* THE TASK *
Across all the records, filter for lines with the word "Viewport" and copy them.

* Dataset entries *

Start of Block

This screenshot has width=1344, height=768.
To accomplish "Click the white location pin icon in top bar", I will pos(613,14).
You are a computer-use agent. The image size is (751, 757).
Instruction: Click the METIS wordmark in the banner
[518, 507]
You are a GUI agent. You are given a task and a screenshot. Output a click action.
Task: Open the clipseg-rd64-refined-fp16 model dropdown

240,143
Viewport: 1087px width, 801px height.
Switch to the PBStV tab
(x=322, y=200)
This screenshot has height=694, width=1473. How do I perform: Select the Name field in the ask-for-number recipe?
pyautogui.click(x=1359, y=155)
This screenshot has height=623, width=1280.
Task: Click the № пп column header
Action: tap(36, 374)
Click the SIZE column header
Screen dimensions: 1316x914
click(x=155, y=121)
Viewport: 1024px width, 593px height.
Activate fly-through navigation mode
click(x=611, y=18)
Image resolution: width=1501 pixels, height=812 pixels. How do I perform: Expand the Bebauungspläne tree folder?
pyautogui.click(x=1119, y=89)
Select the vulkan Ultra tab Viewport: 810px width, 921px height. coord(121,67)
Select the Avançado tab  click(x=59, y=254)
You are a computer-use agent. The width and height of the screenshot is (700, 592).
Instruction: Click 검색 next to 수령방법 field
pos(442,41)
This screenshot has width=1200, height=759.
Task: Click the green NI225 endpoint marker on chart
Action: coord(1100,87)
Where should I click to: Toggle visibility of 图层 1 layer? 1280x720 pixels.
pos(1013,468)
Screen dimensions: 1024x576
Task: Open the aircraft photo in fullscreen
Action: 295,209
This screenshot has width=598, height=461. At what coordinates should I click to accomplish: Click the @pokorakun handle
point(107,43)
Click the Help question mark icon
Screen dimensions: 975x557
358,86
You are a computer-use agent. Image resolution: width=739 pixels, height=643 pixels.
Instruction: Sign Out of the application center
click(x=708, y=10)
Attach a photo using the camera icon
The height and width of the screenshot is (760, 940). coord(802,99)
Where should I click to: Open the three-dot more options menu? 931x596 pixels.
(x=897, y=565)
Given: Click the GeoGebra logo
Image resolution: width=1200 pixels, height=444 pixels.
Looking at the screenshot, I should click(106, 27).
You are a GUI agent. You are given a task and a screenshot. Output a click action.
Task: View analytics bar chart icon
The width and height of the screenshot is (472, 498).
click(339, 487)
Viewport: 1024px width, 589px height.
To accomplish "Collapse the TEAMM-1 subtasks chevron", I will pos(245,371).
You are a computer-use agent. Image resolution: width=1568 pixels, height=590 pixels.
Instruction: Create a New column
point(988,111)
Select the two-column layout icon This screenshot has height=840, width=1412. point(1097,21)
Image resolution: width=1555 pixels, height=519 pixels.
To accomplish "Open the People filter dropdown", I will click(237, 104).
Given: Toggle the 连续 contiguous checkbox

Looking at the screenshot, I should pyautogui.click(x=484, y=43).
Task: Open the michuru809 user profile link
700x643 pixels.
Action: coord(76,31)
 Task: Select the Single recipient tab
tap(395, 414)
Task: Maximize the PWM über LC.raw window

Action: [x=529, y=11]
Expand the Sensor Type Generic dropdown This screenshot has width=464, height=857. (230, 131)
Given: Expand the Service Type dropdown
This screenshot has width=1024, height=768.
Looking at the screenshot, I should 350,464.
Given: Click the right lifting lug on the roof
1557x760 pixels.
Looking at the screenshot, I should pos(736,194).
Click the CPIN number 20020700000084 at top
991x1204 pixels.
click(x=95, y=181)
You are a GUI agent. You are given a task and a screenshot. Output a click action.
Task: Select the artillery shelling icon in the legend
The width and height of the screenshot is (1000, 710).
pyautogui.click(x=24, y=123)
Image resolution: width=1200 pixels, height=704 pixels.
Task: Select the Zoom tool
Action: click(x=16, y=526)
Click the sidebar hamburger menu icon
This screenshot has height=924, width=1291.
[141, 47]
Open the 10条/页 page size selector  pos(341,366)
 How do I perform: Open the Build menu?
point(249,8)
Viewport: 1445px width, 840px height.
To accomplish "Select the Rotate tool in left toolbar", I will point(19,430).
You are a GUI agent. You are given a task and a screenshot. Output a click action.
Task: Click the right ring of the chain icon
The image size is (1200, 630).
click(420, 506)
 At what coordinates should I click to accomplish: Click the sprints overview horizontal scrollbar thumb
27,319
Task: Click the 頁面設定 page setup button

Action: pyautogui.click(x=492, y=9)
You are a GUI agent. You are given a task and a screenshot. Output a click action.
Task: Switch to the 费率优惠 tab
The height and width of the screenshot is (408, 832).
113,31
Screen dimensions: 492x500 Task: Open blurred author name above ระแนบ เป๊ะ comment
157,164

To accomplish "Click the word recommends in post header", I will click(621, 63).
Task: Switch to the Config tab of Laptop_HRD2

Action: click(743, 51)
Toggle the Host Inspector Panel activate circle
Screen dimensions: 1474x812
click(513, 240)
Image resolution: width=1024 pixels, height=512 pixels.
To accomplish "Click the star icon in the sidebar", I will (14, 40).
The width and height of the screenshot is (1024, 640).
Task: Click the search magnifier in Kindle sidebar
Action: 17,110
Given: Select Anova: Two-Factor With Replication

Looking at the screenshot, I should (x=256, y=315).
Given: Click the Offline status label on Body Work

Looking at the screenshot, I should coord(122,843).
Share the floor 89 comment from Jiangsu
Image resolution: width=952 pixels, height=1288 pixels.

End of Block

* ANSWER SPACE *
Viewport: 1087px width, 801px height.
Viewport: 1024px width, 593px height.
Select the vulkan Ultra tab Viewport: 810px width, 921px height. coord(121,67)
Viewport: 1024px width, 589px height.
Viewport: 1445px width, 840px height.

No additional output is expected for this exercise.